Meat

Argentina fills Hilton beef quota for 2025/26 cycle

Jul, 06, 2026 Posted by Gabriel Malheiros

Week 202628

Argentina fully used its Hilton beef quota for the 2025/26 commercial cycle, with certified exports reaching 29,388.86 tonnes out of the 29,389 tonnes authorized for shipment to the European Union, according to the Secretariat of Agriculture, Livestock and Fisheries under the Ministry of Economy.

Including shipments to the United Kingdom, Argentina exported 29,499 tonnes out of an original 29,500-tonne allocation, which was split after Brexit.

According to recent Datamar container export data, Argentina shipped 2,413 TEUs of beef to the European Union’s 27 member states in the first five months of 2026. The chart below shows the monthly figures:

Beef Exports | Argentina-EU | Jan 2023 – May 2026 | TEUs

Source: DataLiner (click here to request a demo)

The Argentina Hilton beef quota shipments generated about $406 million in FOB revenue, up 16%, according to the ministry. Average prices for rump and loin cuts — including tenderloin, striploin, rump and related products — have reached around $20,000 per tonne since April.
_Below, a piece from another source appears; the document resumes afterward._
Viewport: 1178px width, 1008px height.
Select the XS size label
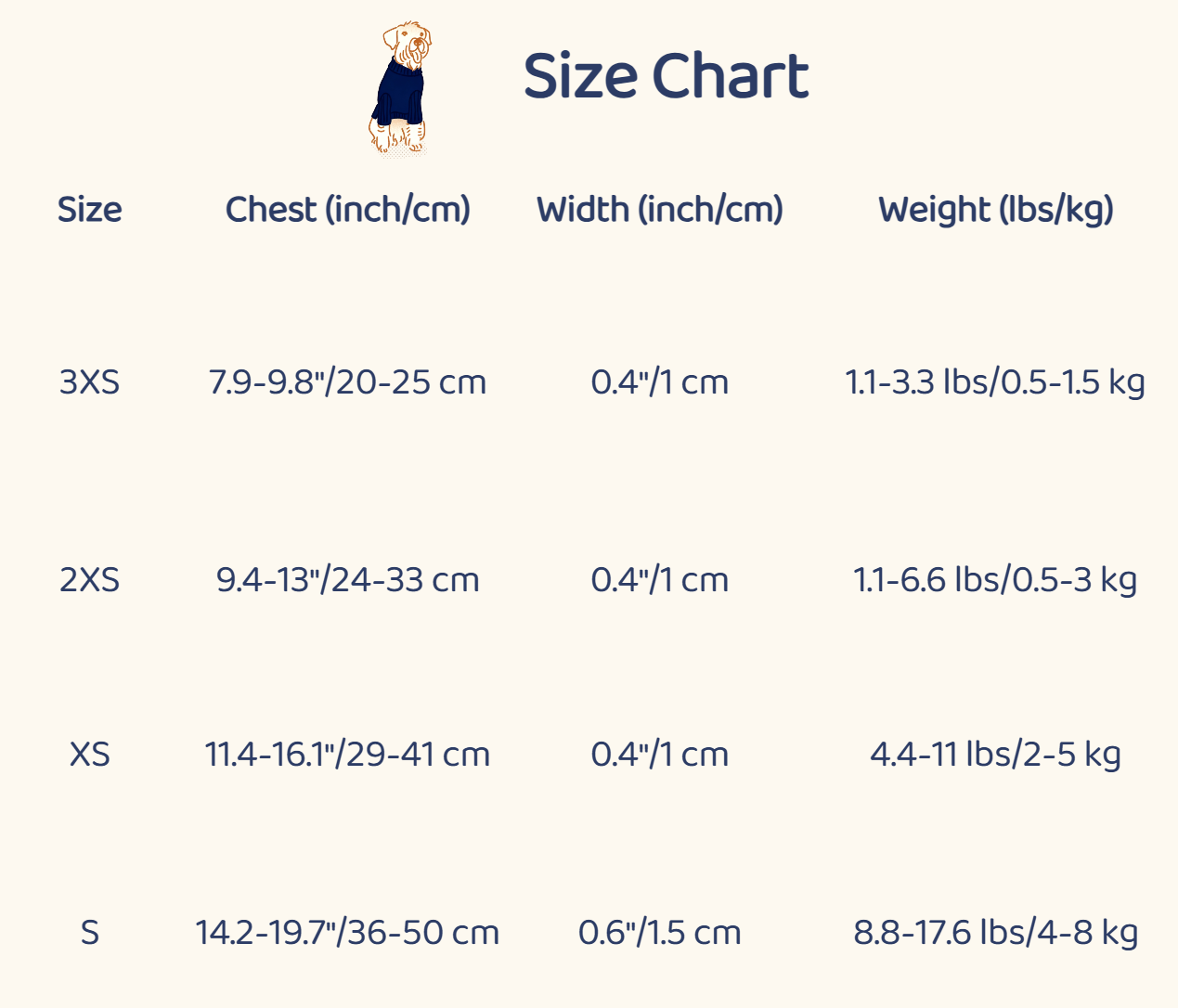[x=89, y=755]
The Hilton quota is one of Argentina’s highest-value beef export channels, giving the country preferential access to the European market for premium boneless beef cuts. Germany and the Netherlands remained the main destinations for Argentine beef under the quota, followed by Italy, Spain, Greece and Portugal.

The government also published Resolution No. 105/2026 in the Official Gazette, distributing the tariff-rate quota for the 2026/27 commercial cycle. A total of 81 companies were awarded access, including meatpacking plants and export producer groups. The new cycle also added 15 participants.

Argentina has already used 7% of the 2026/27 quota through an advance allocation mechanism, with average prices still close to $19,000 per tonne.

The Argentina Hilton beef quota is part of a tariff-rate quota granted by the European Union to beef-producing and exporting countries. It applies to high-quality boneless beef and carries a preferential tariff of 20%.

Argentina holds 44% of the global Hilton quota granted by the European Union. Other beneficiaries include the United States and Canada, with 17%; Brazil, with 15%; Australia, with 11%; Uruguay, with 10%; New Zealand, with 2%; and Paraguay, with 1%.

Updated information on Argentina’s Hilton beef quota and other preferential export quotas is available through the country’s Single Window for Foreign Trade platform, where users can consult products subject to preferential market-access quotas by tariff classification.